▶ **Task to carry out**
Edit the data from the line with "The width and" up to and including the line with "point(171,257)", replacing "Select" with "Choose" and changing nothing else. Return only those lines, without the pictures.
------------------------------------
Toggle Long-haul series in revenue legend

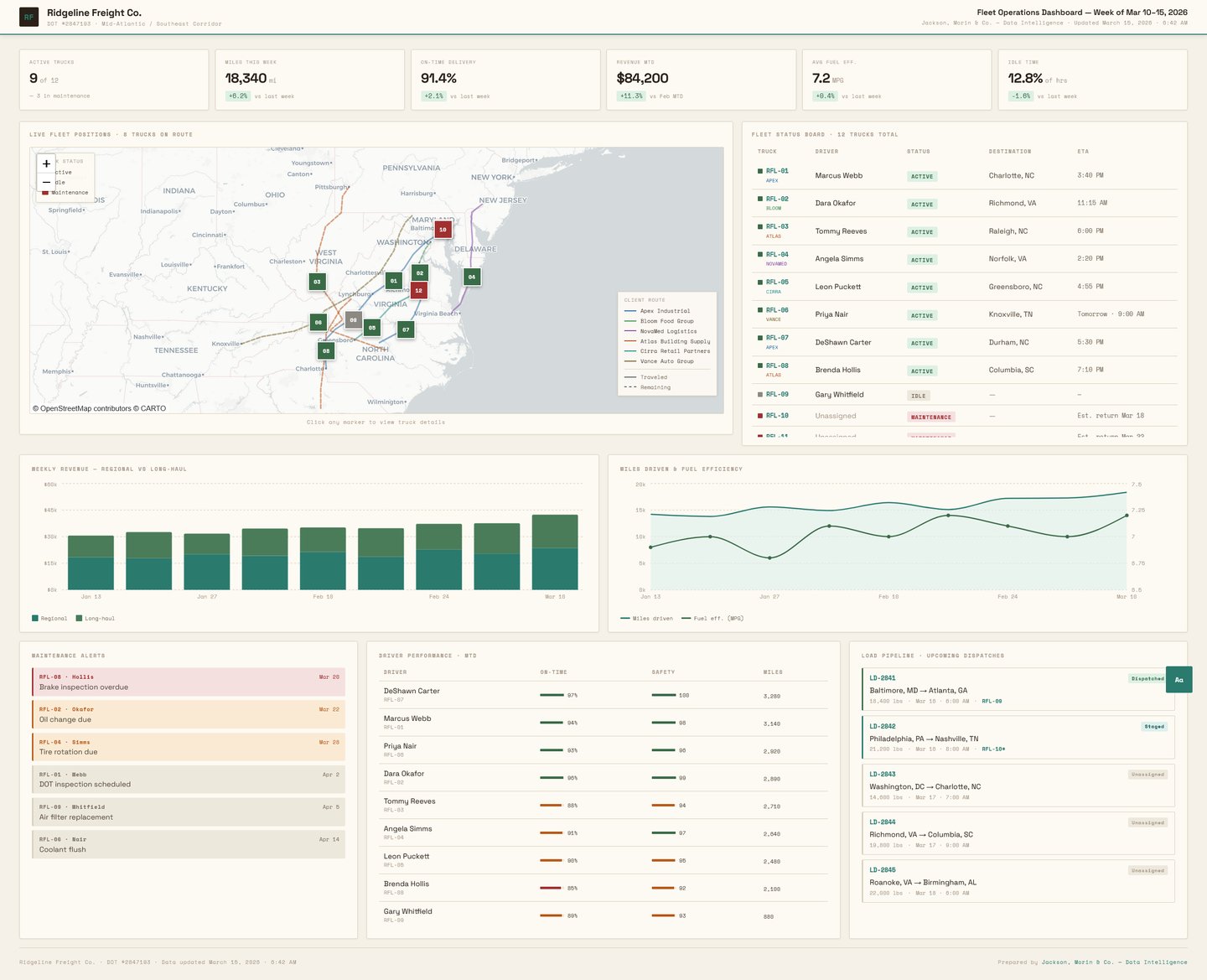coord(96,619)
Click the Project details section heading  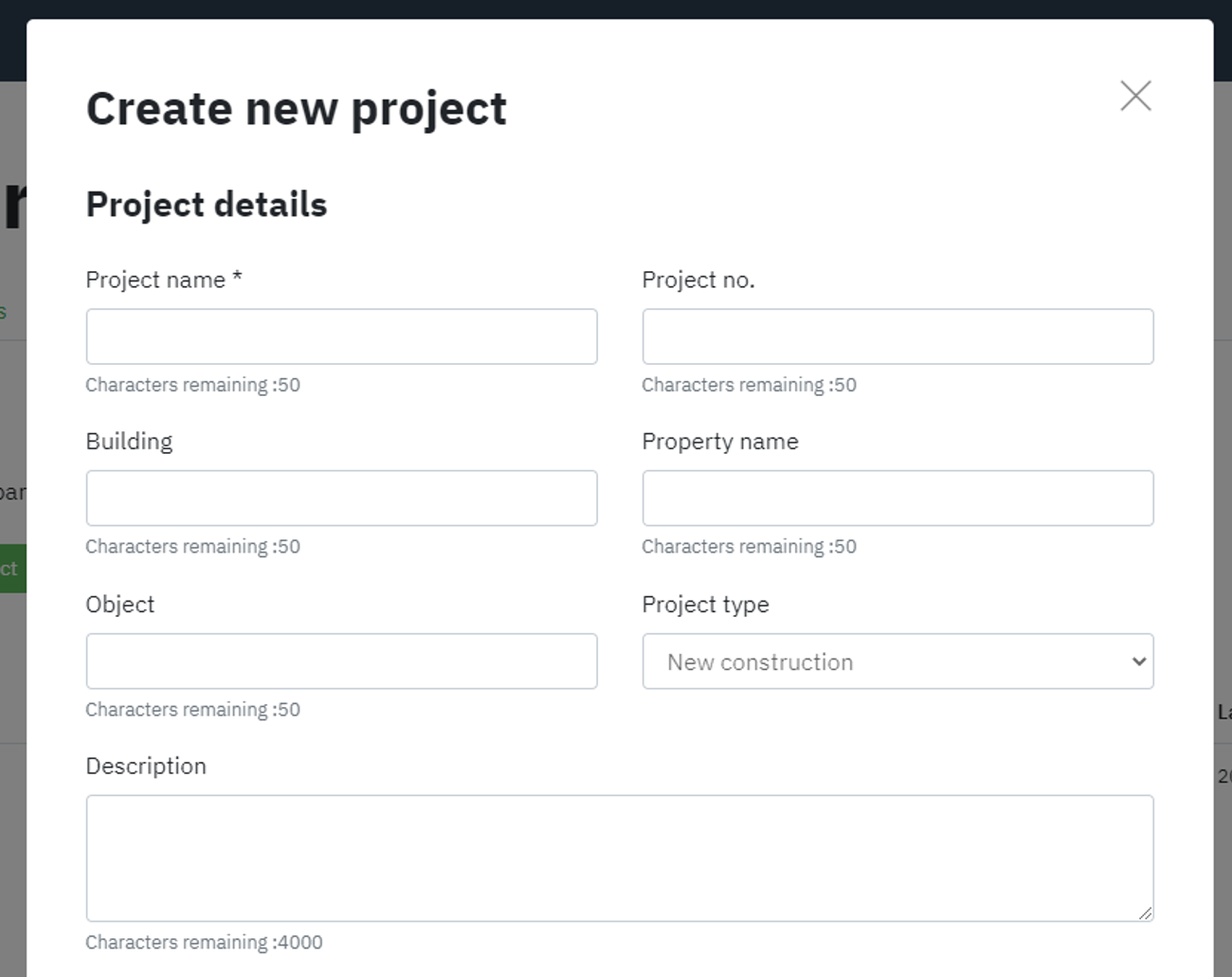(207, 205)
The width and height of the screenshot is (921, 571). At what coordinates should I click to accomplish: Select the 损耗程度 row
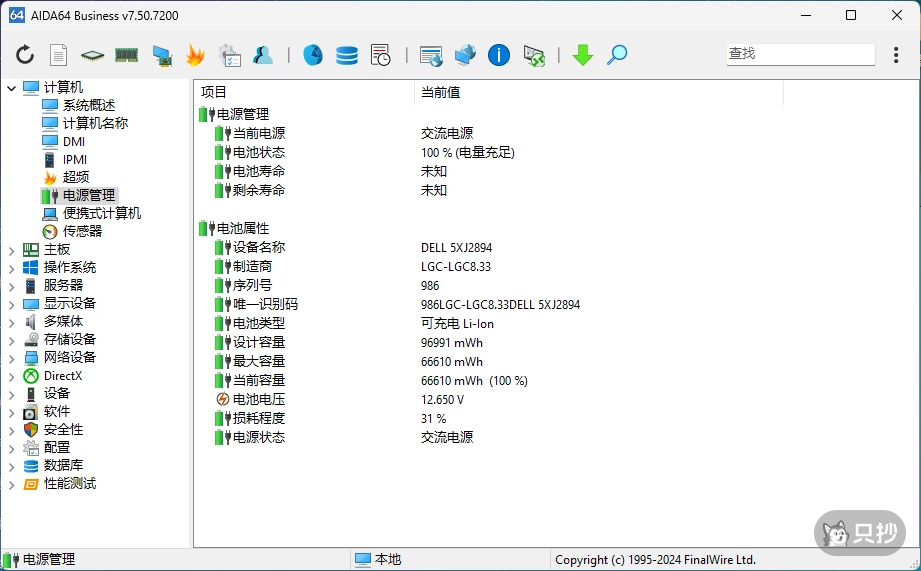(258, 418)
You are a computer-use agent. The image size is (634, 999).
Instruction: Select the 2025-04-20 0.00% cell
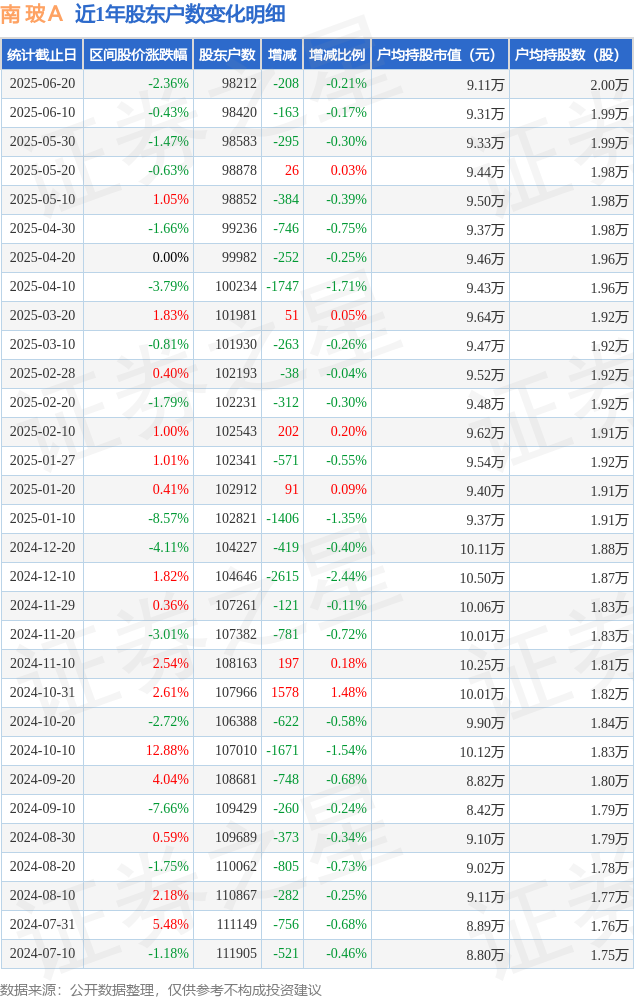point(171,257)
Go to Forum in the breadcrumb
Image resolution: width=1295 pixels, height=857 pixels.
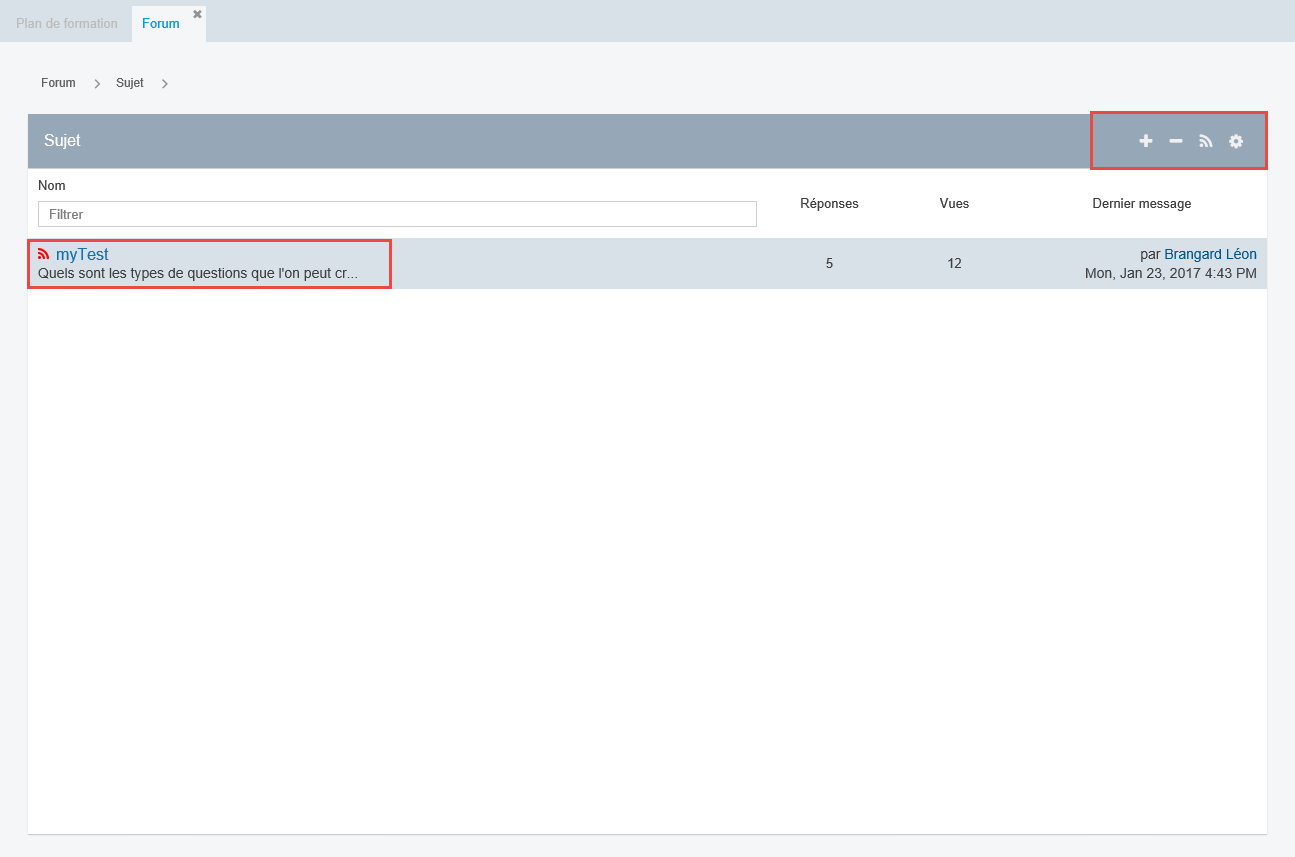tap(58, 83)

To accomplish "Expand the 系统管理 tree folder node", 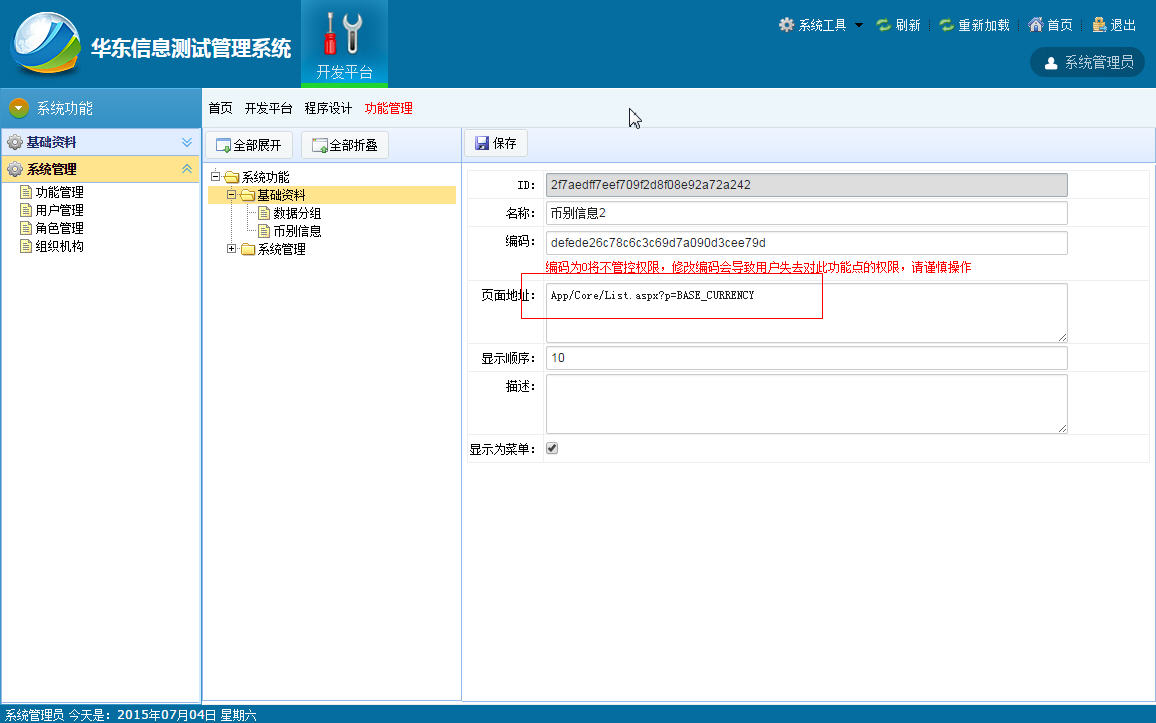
------------------------------------
▶ **Task result**
The width and height of the screenshot is (921, 571). At what coordinates should I click to accomplish: Choose the 损耗程度 row
(258, 418)
You are a computer-use agent. The image size is (634, 999).
Instruction: Choose the 2025-04-20 0.00% cell
point(171,257)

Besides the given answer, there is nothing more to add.